_Exercise directions_
For this exercise, repeat each entry exactly as written.

_Working data_
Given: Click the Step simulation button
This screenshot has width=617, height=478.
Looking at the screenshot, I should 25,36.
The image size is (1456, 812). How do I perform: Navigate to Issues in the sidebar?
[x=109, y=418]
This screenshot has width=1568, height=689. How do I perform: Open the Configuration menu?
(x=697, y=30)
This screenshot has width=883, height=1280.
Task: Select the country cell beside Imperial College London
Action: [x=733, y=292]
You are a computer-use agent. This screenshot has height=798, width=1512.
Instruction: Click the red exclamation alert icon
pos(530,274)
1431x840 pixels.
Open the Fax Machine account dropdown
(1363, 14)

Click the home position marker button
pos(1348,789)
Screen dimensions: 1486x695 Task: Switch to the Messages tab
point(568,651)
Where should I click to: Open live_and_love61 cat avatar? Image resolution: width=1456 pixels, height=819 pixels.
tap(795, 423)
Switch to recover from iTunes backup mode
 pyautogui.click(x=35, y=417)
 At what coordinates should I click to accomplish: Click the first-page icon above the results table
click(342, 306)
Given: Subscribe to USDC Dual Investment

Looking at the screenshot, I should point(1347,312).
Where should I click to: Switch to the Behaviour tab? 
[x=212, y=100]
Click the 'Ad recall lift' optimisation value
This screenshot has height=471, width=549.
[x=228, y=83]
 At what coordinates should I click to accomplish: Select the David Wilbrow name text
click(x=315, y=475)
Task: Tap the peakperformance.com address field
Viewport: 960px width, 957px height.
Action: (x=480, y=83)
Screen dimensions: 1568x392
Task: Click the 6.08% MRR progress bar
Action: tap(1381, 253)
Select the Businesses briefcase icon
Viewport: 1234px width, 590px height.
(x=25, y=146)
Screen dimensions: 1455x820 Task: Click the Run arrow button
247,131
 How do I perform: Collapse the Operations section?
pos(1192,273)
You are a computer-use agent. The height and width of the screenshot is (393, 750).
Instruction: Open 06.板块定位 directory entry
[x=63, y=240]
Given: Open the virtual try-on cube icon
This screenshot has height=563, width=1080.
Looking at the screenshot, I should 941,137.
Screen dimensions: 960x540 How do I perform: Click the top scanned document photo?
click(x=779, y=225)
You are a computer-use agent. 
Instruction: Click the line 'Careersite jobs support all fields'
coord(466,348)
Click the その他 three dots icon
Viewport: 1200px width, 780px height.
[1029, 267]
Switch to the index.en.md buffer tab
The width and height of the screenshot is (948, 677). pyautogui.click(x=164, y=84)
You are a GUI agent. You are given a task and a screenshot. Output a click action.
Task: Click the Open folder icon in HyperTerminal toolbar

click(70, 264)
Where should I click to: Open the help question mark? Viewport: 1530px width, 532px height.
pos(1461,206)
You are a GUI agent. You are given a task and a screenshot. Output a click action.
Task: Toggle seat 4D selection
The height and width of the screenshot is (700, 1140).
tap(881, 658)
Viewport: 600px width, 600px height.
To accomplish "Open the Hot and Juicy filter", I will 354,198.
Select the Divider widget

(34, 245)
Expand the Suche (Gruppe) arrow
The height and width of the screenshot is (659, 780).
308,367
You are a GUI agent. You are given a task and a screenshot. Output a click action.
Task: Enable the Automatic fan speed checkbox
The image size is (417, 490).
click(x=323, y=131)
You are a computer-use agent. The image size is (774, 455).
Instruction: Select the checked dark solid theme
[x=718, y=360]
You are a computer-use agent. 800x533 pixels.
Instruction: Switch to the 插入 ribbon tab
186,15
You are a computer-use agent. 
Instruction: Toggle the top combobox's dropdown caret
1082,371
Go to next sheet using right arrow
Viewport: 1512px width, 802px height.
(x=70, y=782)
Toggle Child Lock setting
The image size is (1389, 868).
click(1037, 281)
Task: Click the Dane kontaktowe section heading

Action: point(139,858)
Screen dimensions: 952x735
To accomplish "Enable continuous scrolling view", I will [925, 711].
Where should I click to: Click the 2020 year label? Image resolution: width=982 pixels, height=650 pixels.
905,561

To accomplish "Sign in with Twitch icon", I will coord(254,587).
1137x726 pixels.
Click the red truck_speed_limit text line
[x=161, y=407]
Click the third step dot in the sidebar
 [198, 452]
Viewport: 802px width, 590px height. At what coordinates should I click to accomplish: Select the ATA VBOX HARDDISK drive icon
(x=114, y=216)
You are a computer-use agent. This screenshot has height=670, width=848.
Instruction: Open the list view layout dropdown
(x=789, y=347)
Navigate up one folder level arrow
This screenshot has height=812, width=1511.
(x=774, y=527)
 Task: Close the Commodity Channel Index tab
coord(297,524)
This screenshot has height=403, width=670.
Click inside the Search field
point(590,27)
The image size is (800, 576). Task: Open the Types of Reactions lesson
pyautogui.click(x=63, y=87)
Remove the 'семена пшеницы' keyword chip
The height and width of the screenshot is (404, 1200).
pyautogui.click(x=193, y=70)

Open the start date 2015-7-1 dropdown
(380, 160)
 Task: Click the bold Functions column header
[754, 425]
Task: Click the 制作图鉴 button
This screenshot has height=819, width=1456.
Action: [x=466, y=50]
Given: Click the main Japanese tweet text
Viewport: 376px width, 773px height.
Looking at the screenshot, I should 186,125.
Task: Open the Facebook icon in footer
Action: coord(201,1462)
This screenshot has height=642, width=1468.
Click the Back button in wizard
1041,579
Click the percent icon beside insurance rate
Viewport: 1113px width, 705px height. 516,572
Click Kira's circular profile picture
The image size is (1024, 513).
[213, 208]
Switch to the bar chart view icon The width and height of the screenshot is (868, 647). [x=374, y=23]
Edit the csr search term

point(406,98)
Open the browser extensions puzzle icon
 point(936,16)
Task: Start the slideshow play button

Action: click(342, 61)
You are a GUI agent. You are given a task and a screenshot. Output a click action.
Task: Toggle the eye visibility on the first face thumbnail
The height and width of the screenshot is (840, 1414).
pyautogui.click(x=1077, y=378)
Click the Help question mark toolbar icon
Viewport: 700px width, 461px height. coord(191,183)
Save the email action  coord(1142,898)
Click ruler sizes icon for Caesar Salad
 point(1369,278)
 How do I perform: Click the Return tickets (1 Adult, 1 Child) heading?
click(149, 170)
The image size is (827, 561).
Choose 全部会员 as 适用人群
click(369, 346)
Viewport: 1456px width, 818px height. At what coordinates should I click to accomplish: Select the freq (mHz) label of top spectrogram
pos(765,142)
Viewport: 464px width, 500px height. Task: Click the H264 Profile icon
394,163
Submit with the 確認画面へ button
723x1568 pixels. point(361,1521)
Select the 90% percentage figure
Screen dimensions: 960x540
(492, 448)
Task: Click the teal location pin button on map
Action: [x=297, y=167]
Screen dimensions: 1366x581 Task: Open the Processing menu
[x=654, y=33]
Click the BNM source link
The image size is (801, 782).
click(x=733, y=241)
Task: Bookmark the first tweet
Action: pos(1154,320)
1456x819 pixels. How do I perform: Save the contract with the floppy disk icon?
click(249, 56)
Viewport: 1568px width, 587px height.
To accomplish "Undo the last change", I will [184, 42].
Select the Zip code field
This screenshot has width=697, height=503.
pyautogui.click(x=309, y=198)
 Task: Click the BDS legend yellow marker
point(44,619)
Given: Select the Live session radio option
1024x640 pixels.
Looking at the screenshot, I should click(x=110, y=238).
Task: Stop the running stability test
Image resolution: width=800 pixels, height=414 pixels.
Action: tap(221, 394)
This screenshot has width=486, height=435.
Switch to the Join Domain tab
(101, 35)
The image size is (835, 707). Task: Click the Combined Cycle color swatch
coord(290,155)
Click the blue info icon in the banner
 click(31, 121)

_Result of the exercise_
Given: Click the Step simulation button
This screenshot has width=617, height=478.
Looking at the screenshot, I should 25,36.
The image size is (1456, 812). How do I perform: Navigate to Issues in the sidebar?
[x=109, y=418]
This screenshot has width=1568, height=689. How do I perform: Open the Configuration menu?
(x=697, y=30)
This screenshot has width=883, height=1280.
Task: Select the country cell beside Imperial College London
Action: [x=733, y=292]
You are a computer-use agent. This screenshot has height=798, width=1512.
Instruction: Click the red exclamation alert icon
pos(530,274)
1431x840 pixels.
Open the Fax Machine account dropdown
(1363, 14)

Click the home position marker button
pos(1348,789)
Screen dimensions: 1486x695 Task: Switch to the Messages tab
point(568,651)
Where should I click to: Open live_and_love61 cat avatar? Image resolution: width=1456 pixels, height=819 pixels.
tap(795, 423)
Switch to recover from iTunes backup mode
 pyautogui.click(x=35, y=417)
 At what coordinates should I click to accomplish: Click the first-page icon above the results table
click(342, 306)
Given: Subscribe to USDC Dual Investment

Looking at the screenshot, I should point(1347,312).
Where should I click to: Switch to the Behaviour tab? 
[x=212, y=100]
Click the 'Ad recall lift' optimisation value
This screenshot has height=471, width=549.
[x=228, y=83]
 At what coordinates should I click to accomplish: Select the David Wilbrow name text
click(x=315, y=475)
Task: Tap the peakperformance.com address field
Viewport: 960px width, 957px height.
Action: (x=480, y=83)
Screen dimensions: 1568x392
Task: Click the 6.08% MRR progress bar
Action: tap(1381, 253)
Select the Businesses briefcase icon
Viewport: 1234px width, 590px height.
(x=25, y=146)
Screen dimensions: 1455x820 Task: Click the Run arrow button
247,131
 How do I perform: Collapse the Operations section?
pos(1192,273)
You are a computer-use agent. The height and width of the screenshot is (393, 750).
Instruction: Open 06.板块定位 directory entry
[x=63, y=240]
Given: Open the virtual try-on cube icon
This screenshot has height=563, width=1080.
Looking at the screenshot, I should 941,137.
Screen dimensions: 960x540 How do I perform: Click the top scanned document photo?
click(x=779, y=225)
You are a computer-use agent. 
Instruction: Click the line 'Careersite jobs support all fields'
coord(466,348)
Click the その他 three dots icon
Viewport: 1200px width, 780px height.
[1029, 267]
Switch to the index.en.md buffer tab
The width and height of the screenshot is (948, 677). pyautogui.click(x=164, y=84)
You are a GUI agent. You are given a task and a screenshot. Output a click action.
Task: Click the Open folder icon in HyperTerminal toolbar

click(70, 264)
Where should I click to: Open the help question mark? Viewport: 1530px width, 532px height.
pos(1461,206)
You are a GUI agent. You are given a task and a screenshot. Output a click action.
Task: Toggle seat 4D selection
The height and width of the screenshot is (700, 1140).
tap(881, 658)
Viewport: 600px width, 600px height.
To accomplish "Open the Hot and Juicy filter", I will 354,198.
Select the Divider widget

(34, 245)
Expand the Suche (Gruppe) arrow
The height and width of the screenshot is (659, 780).
308,367
You are a GUI agent. You are given a task and a screenshot. Output a click action.
Task: Enable the Automatic fan speed checkbox
The image size is (417, 490).
click(x=323, y=131)
You are a computer-use agent. The image size is (774, 455).
Instruction: Select the checked dark solid theme
[x=718, y=360]
You are a computer-use agent. 800x533 pixels.
Instruction: Switch to the 插入 ribbon tab
186,15
You are a computer-use agent. 
Instruction: Toggle the top combobox's dropdown caret
1082,371
Go to next sheet using right arrow
Viewport: 1512px width, 802px height.
(x=70, y=782)
Toggle Child Lock setting
The image size is (1389, 868).
click(1037, 281)
Task: Click the Dane kontaktowe section heading

Action: point(139,858)
Screen dimensions: 952x735
To accomplish "Enable continuous scrolling view", I will [925, 711].
Where should I click to: Click the 2020 year label? Image resolution: width=982 pixels, height=650 pixels.
905,561

To accomplish "Sign in with Twitch icon", I will coord(254,587).
1137x726 pixels.
Click the red truck_speed_limit text line
[x=161, y=407]
Click the third step dot in the sidebar
 [198, 452]
Viewport: 802px width, 590px height. At what coordinates should I click to accomplish: Select the ATA VBOX HARDDISK drive icon
(x=114, y=216)
You are a computer-use agent. This screenshot has height=670, width=848.
Instruction: Open the list view layout dropdown
(x=789, y=347)
Navigate up one folder level arrow
This screenshot has height=812, width=1511.
(x=774, y=527)
 Task: Close the Commodity Channel Index tab
coord(297,524)
This screenshot has height=403, width=670.
Click inside the Search field
point(590,27)
The image size is (800, 576). Task: Open the Types of Reactions lesson
pyautogui.click(x=63, y=87)
Remove the 'семена пшеницы' keyword chip
The height and width of the screenshot is (404, 1200).
pyautogui.click(x=193, y=70)

Open the start date 2015-7-1 dropdown
(380, 160)
 Task: Click the bold Functions column header
[754, 425]
Task: Click the 制作图鉴 button
This screenshot has height=819, width=1456.
Action: [x=466, y=50]
Given: Click the main Japanese tweet text
Viewport: 376px width, 773px height.
Looking at the screenshot, I should 186,125.
Task: Open the Facebook icon in footer
Action: coord(201,1462)
This screenshot has height=642, width=1468.
Click the Back button in wizard
1041,579
Click the percent icon beside insurance rate
Viewport: 1113px width, 705px height. 516,572
Click Kira's circular profile picture
The image size is (1024, 513).
[213, 208]
Switch to the bar chart view icon The width and height of the screenshot is (868, 647). [x=374, y=23]
Edit the csr search term

point(406,98)
Open the browser extensions puzzle icon
 point(936,16)
Task: Start the slideshow play button

Action: click(342, 61)
You are a GUI agent. You are given a task and a screenshot. Output a click action.
Task: Toggle the eye visibility on the first face thumbnail
The height and width of the screenshot is (840, 1414).
pyautogui.click(x=1077, y=378)
Click the Help question mark toolbar icon
Viewport: 700px width, 461px height. coord(191,183)
Save the email action  coord(1142,898)
Click ruler sizes icon for Caesar Salad
 point(1369,278)
 How do I perform: Click the Return tickets (1 Adult, 1 Child) heading?
click(149, 170)
The image size is (827, 561).
Choose 全部会员 as 适用人群
click(369, 346)
Viewport: 1456px width, 818px height. At what coordinates should I click to accomplish: Select the freq (mHz) label of top spectrogram
pos(765,142)
Viewport: 464px width, 500px height. Task: Click the H264 Profile icon
394,163
Submit with the 確認画面へ button
723x1568 pixels. point(361,1521)
Select the 90% percentage figure
Screen dimensions: 960x540
(492, 448)
Task: Click the teal location pin button on map
Action: [x=297, y=167]
Screen dimensions: 1366x581 Task: Open the Processing menu
[x=654, y=33]
Click the BNM source link
The image size is (801, 782).
click(x=733, y=241)
Task: Bookmark the first tweet
Action: pos(1154,320)
1456x819 pixels. How do I perform: Save the contract with the floppy disk icon?
click(249, 56)
Viewport: 1568px width, 587px height.
To accomplish "Undo the last change", I will [184, 42].
Select the Zip code field
This screenshot has width=697, height=503.
pyautogui.click(x=309, y=198)
 Task: Click the BDS legend yellow marker
point(44,619)
Given: Select the Live session radio option
1024x640 pixels.
Looking at the screenshot, I should click(x=110, y=238).
Task: Stop the running stability test
Image resolution: width=800 pixels, height=414 pixels.
Action: tap(221, 394)
This screenshot has width=486, height=435.
Switch to the Join Domain tab
(101, 35)
The image size is (835, 707). Task: Click the Combined Cycle color swatch
coord(290,155)
Click the blue info icon in the banner
 click(31, 121)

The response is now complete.